What’s not so great, however, is the inevitable auto loan that comes with that experience. It can often seem that understanding and comparing car loans is nearly impossible.
Here are three great tips you can put into use to help you get the best terms on your automotive loan.
Get a Newer Car
When banks and credit agencies consider your application for a loan, they are considering not just you and your credit history, but the vehicle you are purchasing as well.
As a general rule, banks will be much more willing to make a loan on a newer car than on an older one. This is largely because, in the event of repossession, a newer car will be much easier for that bank to get its money back out of.
To make borrowers more likely to consider this, it is common practice for financial institutions to offer high incentives for loans taken out toward the purchase of a car made within the last few model years.
One of the most common incentives is a longer term loan offered for newer cars. Newer cars are often given four, five, or even six year loan terms, whereas older cars are usually restricted at two or three.
These policies vary by institution, but a general rule of thumb is that the longer term loans will be offered on vehicles five years old or newer.
Compare Many Different Lending Agencies
Not all lending agencies will offer you the same terms and interest rates.
As such, it is often beneficial to apply for loans from several different institutions, and then compare the offer each one makes to you. You may very well find that one particular bank is willing to offer you an interest rate that is significantly lower that their competitors.

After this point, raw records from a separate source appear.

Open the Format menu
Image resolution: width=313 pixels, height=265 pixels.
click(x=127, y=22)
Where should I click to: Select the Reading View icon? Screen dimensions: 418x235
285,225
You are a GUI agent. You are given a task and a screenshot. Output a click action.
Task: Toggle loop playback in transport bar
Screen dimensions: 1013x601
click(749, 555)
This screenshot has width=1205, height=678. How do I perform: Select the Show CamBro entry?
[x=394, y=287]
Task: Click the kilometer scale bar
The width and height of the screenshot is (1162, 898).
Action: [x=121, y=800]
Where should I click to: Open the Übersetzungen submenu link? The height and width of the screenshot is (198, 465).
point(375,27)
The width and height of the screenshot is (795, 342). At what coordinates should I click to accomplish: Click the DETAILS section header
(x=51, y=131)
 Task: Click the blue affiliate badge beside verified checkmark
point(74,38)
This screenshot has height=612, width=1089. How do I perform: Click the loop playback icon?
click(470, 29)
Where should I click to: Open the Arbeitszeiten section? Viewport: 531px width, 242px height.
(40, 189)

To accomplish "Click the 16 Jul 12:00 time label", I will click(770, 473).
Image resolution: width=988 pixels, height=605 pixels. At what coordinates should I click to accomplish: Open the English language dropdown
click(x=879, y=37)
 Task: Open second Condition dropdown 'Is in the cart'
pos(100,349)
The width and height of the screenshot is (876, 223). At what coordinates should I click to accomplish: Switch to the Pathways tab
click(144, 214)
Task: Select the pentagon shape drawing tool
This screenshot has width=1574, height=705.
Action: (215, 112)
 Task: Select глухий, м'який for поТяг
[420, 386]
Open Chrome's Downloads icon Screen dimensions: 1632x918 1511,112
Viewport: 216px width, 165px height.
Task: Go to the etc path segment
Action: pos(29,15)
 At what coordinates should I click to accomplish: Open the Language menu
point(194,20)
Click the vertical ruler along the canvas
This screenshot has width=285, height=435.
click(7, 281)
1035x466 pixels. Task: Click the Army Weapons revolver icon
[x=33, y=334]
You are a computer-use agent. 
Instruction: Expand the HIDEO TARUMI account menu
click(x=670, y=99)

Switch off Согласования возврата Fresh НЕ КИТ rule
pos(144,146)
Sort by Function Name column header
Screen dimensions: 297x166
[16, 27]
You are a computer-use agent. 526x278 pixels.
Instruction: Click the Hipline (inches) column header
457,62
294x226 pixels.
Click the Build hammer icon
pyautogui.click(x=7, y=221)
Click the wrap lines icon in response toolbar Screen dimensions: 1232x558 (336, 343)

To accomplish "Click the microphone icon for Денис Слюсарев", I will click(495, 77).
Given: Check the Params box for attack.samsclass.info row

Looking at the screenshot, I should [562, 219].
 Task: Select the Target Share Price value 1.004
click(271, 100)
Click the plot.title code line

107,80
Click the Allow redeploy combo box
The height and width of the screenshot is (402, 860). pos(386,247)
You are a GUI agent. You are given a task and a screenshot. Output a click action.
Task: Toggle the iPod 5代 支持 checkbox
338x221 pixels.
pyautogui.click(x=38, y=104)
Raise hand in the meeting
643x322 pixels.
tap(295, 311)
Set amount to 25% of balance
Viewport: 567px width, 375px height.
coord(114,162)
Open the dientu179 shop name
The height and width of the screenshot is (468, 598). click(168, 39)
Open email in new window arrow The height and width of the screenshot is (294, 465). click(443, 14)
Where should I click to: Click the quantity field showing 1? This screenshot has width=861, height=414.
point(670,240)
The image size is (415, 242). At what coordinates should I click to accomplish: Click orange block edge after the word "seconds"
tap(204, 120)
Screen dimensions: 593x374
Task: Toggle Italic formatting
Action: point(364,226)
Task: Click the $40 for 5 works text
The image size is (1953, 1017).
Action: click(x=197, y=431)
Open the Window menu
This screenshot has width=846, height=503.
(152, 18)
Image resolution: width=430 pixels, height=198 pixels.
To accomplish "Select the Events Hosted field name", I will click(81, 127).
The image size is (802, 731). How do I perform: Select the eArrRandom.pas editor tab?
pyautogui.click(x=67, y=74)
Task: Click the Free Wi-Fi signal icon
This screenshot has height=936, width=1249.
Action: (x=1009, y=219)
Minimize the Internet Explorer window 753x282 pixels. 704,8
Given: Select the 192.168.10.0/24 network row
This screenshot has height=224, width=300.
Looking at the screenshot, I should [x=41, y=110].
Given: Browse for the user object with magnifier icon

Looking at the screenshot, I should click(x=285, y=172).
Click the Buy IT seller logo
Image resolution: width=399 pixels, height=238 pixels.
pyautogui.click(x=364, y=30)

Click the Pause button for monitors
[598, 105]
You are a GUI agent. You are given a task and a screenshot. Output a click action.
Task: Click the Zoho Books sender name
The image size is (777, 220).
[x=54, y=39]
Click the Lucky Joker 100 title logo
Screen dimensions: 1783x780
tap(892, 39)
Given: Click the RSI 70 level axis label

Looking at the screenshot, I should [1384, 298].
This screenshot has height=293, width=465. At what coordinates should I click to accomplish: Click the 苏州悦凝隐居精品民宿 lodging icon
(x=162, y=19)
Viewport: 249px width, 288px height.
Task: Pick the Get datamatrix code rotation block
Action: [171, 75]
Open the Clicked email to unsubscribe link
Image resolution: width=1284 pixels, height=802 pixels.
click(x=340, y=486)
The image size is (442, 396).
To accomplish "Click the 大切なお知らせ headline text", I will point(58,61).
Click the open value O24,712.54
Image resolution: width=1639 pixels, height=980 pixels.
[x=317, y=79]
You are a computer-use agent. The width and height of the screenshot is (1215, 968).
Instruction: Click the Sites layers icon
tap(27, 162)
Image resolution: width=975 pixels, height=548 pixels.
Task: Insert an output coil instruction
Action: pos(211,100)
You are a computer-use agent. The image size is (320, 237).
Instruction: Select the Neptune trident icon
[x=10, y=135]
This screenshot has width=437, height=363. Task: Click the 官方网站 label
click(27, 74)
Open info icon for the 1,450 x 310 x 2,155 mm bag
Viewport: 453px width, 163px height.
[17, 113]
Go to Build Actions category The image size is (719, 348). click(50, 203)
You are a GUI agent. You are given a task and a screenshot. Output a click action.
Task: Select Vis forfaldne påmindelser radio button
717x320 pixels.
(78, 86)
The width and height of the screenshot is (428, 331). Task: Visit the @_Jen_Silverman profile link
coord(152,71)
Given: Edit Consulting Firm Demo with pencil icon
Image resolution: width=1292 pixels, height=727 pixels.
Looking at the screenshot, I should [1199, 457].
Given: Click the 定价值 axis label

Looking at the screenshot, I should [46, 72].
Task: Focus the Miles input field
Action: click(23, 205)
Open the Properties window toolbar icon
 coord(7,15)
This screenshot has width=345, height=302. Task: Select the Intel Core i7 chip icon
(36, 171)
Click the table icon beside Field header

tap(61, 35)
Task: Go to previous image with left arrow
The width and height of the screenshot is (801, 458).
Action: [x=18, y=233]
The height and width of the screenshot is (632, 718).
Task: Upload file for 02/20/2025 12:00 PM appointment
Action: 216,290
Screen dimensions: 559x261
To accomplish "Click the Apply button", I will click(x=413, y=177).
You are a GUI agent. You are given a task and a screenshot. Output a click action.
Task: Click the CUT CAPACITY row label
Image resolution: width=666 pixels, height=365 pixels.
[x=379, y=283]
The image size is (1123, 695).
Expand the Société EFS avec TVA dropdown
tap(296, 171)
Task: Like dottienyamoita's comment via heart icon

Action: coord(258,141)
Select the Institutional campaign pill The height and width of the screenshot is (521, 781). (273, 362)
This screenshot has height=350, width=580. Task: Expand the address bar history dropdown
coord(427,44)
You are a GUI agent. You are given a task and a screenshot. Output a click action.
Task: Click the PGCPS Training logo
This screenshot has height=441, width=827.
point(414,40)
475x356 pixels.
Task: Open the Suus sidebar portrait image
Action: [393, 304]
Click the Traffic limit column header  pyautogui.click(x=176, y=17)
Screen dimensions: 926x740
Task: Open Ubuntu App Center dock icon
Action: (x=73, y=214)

On a car loan that is likely to range well into the thousands of dollars, even the slightest break on interest rates can represent a substantial savings.
If you have a local credit union, you will want to pay especially close attention to the loan offer you receive from it, as credit unions often have slightly lower rates than traditional banks.
Get a Cosigner, Even if You Don’t Need One
If you have limited credit history, getting a cosigner is one of the best ways to lower your interest rate on your first auto loan.
Even if you have the ability to take the loan out yourself, it very likely that your interest rates will be higher on your own than they would be with a cosigner who has a well established credit history. Finding a friend or family member willing to cosign your loan will help you save a great deal of money on interest payments down the road.
Keep in mind, this is not a one sided proposition. If you do opt to get a cosigner, you are all the more responsible for ensuring that your payments are timely and complete, as another person’s credit is now on the line with yours.
Following these three tips will help you to secure the best possible terms on your first auto loan. To get more information on the exact details of a possible loan, you can contact the credit manager at the financial institution you intend to take your loan out from.
You can also try online peer to peer lending platforms as an alternative to traditional banks and credit unions, as these platforms often offer lower rates.